Kernel: Don't finalize a thread while it still has code running

After marking a thread for death we might end up finalizing the thread
while it still has code to run, e.g. via:

Thread::block -> Thread::dispatch_one_pending_signal
-> Thread::dispatch_signal -> Process::terminate_due_to_signal
-> Process::die -> Process::kill_all_threads -> Thread::set_should_die

This marks the thread for death. It isn't destroyed at this point
though.

The scheduler then gets invoked via:

Thread::block -> Thread::relock_process

At that point we still have a registered blocker on the stack frame
which belongs to Thread::block. Thread::relock_process drops the
critical section which allows the scheduler to run.

When the thread is then scheduled out the scheduler sets the thread
state to Thread::Dying which allows the finalizer to destroy the Thread
object and its associated resources including the kernel stack.

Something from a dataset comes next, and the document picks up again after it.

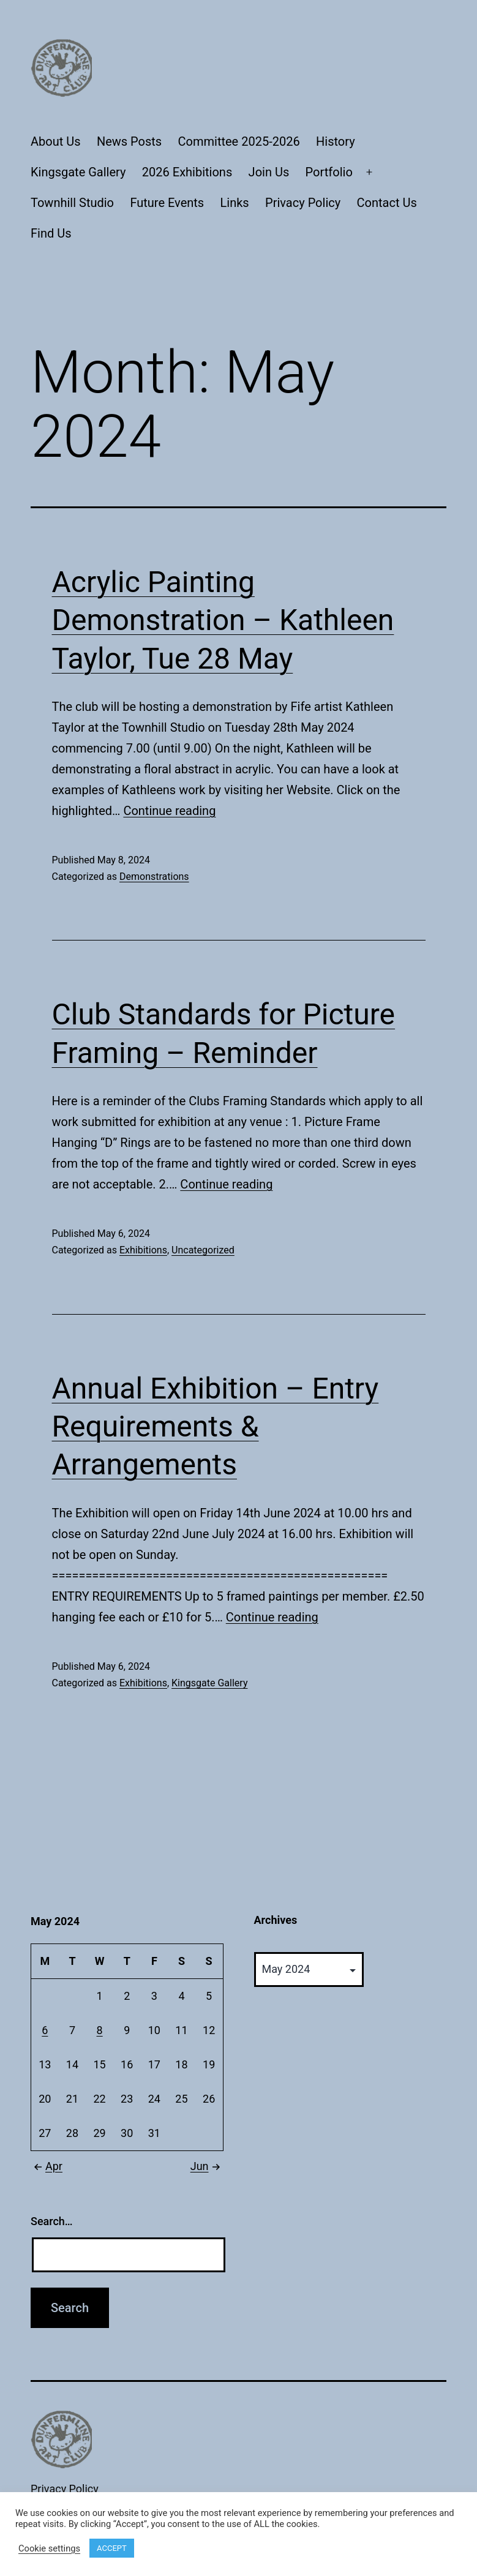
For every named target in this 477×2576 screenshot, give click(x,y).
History (335, 141)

This probably also affects objects other than blockers which rely
on their destructor to be run, however the problem was most noticible
because blockers are allocated on the stack of the dying thread and
cause an access violation when another thread touches the blocker
which belonged to the now-dead thread.

Fixes #7823.
This commit is contained in:
Gunnar Beutner 2021-06-06 11:40:11 +02:00 committed by Andreas Kling
parent cab2ee5ea2
commit 3c2a6a25da
Notes: sideshowbarker 2024-07-18 12:46:26 +09:00
2 changed files with 12 additions and 18 deletions

View file

@ -175,8 +175,6 @@ bool Scheduler::pick_next()
{
VERIFY_INTERRUPTS_DISABLED();
auto current_thread = Thread::current();
// Set the m_in_scheduler flag before acquiring the spinlock. This
// prevents a recursive call into Scheduler::invoke_async upon
// leaving the scheduler lock.
@ -194,22 +192,6 @@ bool Scheduler::pick_next()
ScopedSpinLock lock(g_scheduler_lock);
if (current_thread->should_die() && current_thread->state() == Thread::Running) {
// Rather than immediately killing threads, yanking the kernel stack
// away from them (which can lead to e.g. reference leaks), we always
// allow Thread::wait_on to return. This allows the kernel stack to
// clean up and eventually we'll get here shortly before transitioning
// back to user mode (from Processor::exit_trap). At this point we
// no longer want to schedule this thread. We can't wait until
// Scheduler::enter_current because we don't want to allow it to
// transition back to user mode.
if constexpr (SCHEDULER_DEBUG)
dbgln("Scheduler[{}]: Thread {} is dying", Processor::id(), *current_thread);
current_thread->set_state(Thread::Dying);
}
if constexpr (SCHEDULER_RUNNABLE_DEBUG) {
dump_thread_list();
}

View file

@ -241,6 +241,16 @@ void Thread::die_if_needed()
u32 unlock_count;
[[maybe_unused]] auto rc = unlock_process_if_locked(unlock_count);
dbgln_if(THREAD_DEBUG, "Thread {} is dying", *this);
{
ScopedSpinLock lock(g_scheduler_lock);
// It's possible that we don't reach the code after this block if the
// scheduler is invoked and FinalizerTask cleans up this thread, however
// that doesn't matter because we're trying to invoke the scheduler anyway
set_state(Thread::Dying);
}
ScopedCritical critical;
// Flag a context switch. Because we're in a critical section,
@ -316,6 +326,8 @@ LockMode Thread::unlock_process_if_locked(u32& lock_count_to_restore)
void Thread::relock_process(LockMode previous_locked, u32 lock_count_to_restore)
{
VERIFY(state() == Thread::Running);
// Clearing the critical section may trigger the context switch
// flagged by calling Scheduler::donate_to or Scheduler::yield
// above. We have to do it this way because we intentionally